Welche Aufgaben übernimmst du im Rahmen dieser Wissensvermittlung konkret?

In den letzten zwei Jahren habe ich ein neues eLearning System, das „Vapiano Mobile Learning“ sowie ein Informationssystem für unsere Mitarbeiter im Restaurant aufgebaut. Diese System entwickle ich auch weiterhin mit. In meiner Rolle übernehme ich unter anderem auch die Bereitstellung von Schnittstellen zwischen unseren Systemen und arbeite mit anderen Abteilungen an der Weiterentwicklung des Vapiano-Portals, um unseren Mitarbeitern in den Restaurants die Arbeit zu vereinfachen.

Dein Projekt zum Thema „mobile learning“ hat vor Kurzem ein Siegel erhalten – was für ein Siegel ist das genau und wie kam es dazu?

Nach dem Neuaufbau des „Vapiano Mobile Learning“, haben wir uns mit unserem Dienstleister dazu entschieden, uns für das Comenius-Siegel zu bewerben. Das Siegel zeichnet Systeme aus, die didaktisch besonders gut aufgebaut sind.  

Du hältst außerdem Vorträge zum Thema „digitales Lernen“. Worum geht es dabei genau?

Bei den Vorträgen zeige ich auf, wie Unternehmen digitales Lernen vorantreiben können und gebe einen grundlegenden Überblick darüber, welche digitalen Herausforderungen in Zukunft auf uns warten.

Du hast als Praktikant bei Vapiano angefangen. Wie bist du schliesslich zum Digital Knowledge Manager geworden?

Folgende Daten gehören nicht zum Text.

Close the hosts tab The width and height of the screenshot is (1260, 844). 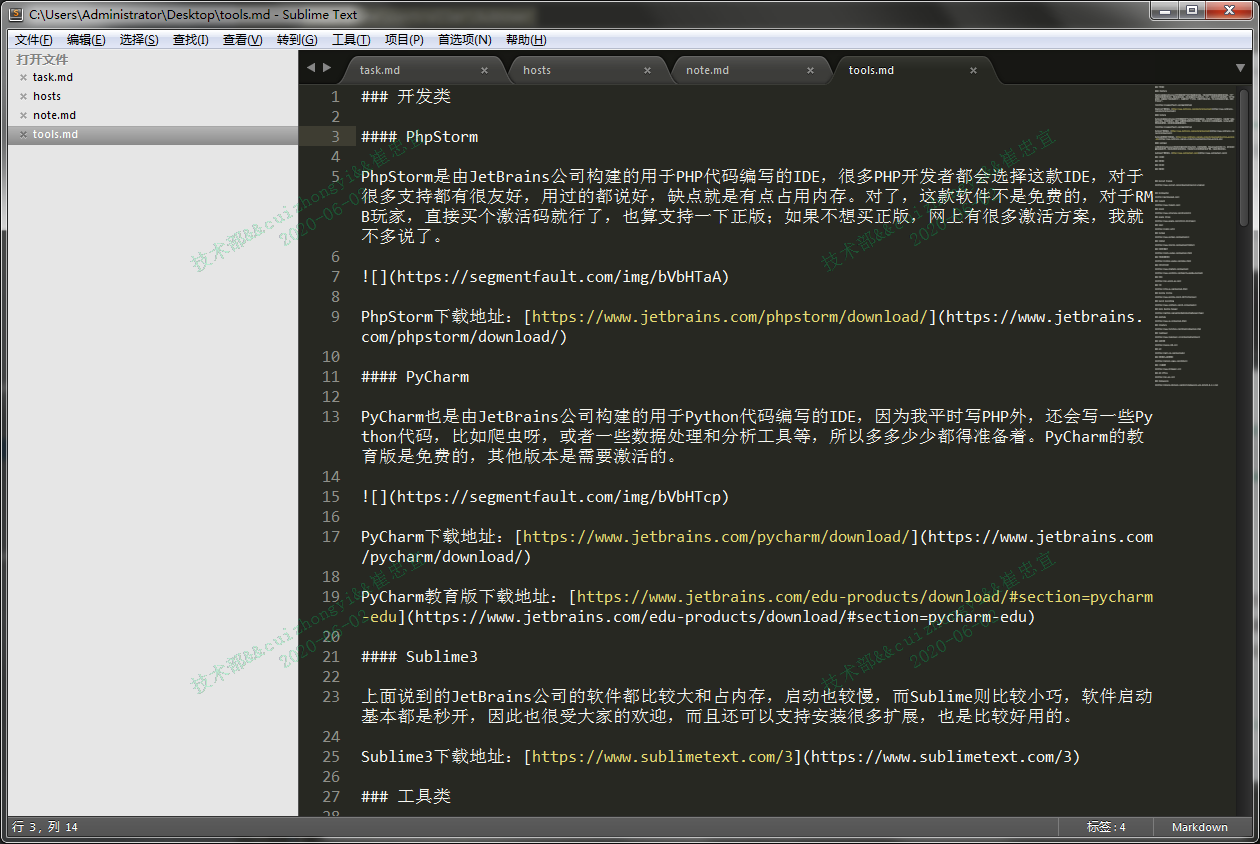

Ich habe ursprünglich mal eine Ausbildung zum Erzieher gemacht, wollte mich dann aber in eine andere Richtung orientieren. Daraufhin habe ich bei Vapiano im HR Management angefangen – zunächst als Praktikant, dann als Junior Training Consultant und später als HR Development Consultant. Seit September 2018 bin ich nun Digital Knowledge Manager.

Die Position des Digital Knowledge Managers ist bisher in wenigen Unternehmen besetzt. Meinst du, dass dieser Beruf in Zukunft immer wichtiger wird?

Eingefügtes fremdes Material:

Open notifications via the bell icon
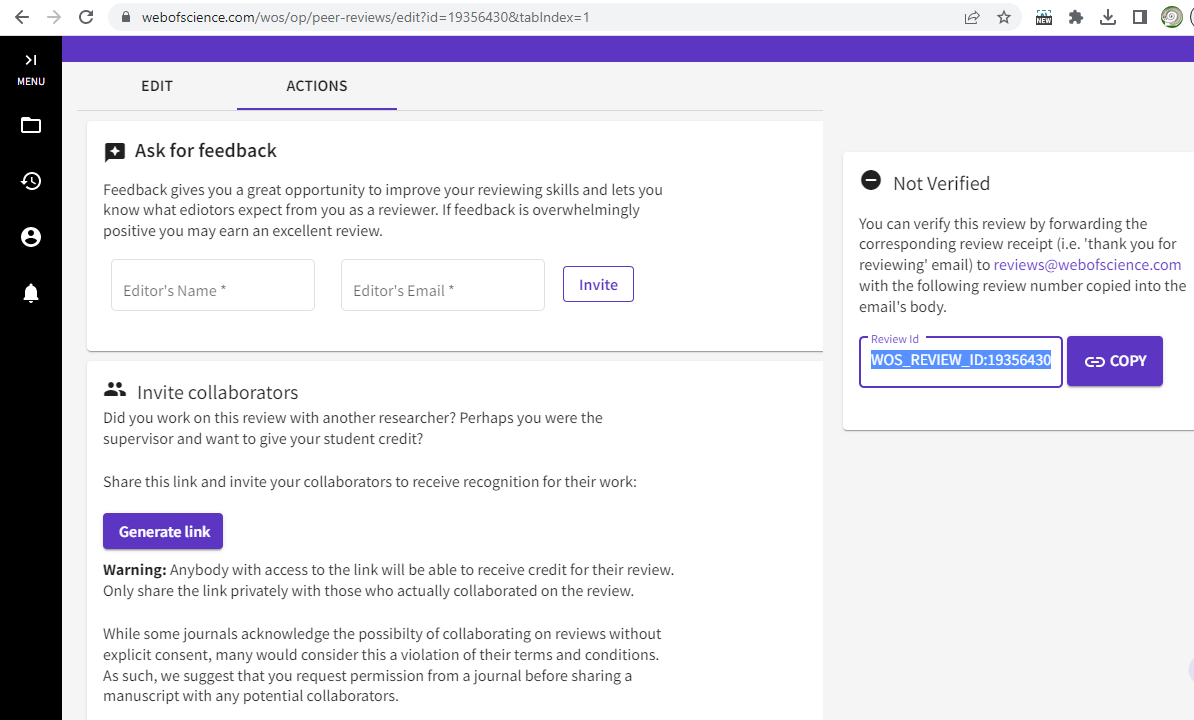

Ich denke, gerade in der Zeit der „digitalen Transformation“, wird es für Unternehmen immer wichtiger, Wissen, das in den Unternehmen vorhanden ist, zu sichern, zu verteilen und weiterzuentwickeln. Das Berufsfeld wird sich schnell entwickeln und in Zukunft eine noch grössere Rolle spielen.

Was macht dir an deinem Job als Digital Knowledge Manager am meisten Spass?

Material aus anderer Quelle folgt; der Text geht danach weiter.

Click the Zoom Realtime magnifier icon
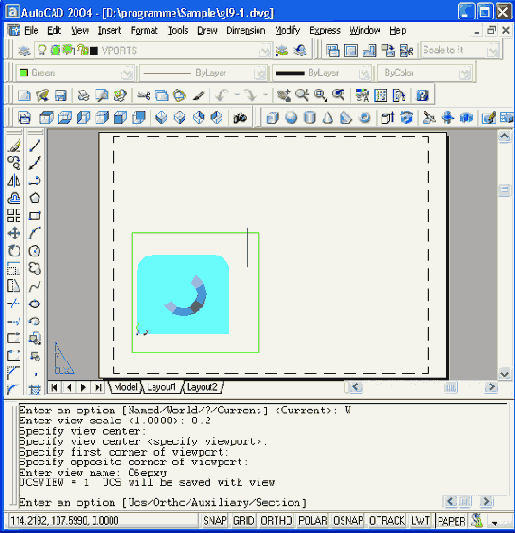This screenshot has width=515, height=533. (302, 96)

Ich finde es faszinierend, mich mit komplexen Systemen auseinander zu setzen und diese mit zu entwickeln – wie zum Beispiel auch das bereits erwähnte eLearning System. Das Beste daran ist, zu sehen, dass diese Systeme unseren Mitarbeitern helfen und alle einheitlich lernen können.

Und was machst du privat, wenn du nicht gerade Lernsysteme bei Vapiano entwickelst?

Wenn ich nicht arbeite, mache ich gerne Sport. Ich betreibe beispielsweise Radsport, spiele Beachvolleyball und gehe sehr gerne Wandern oder Skifahren.

Zu guter Letzt: Was ist dein absolutes Lieblingsgericht bei Vapiano?

Mein Favorit ist das Filetto di Manzo con Vino Rosso, am besten in meinem Lieblingsrestaurant in Bonn.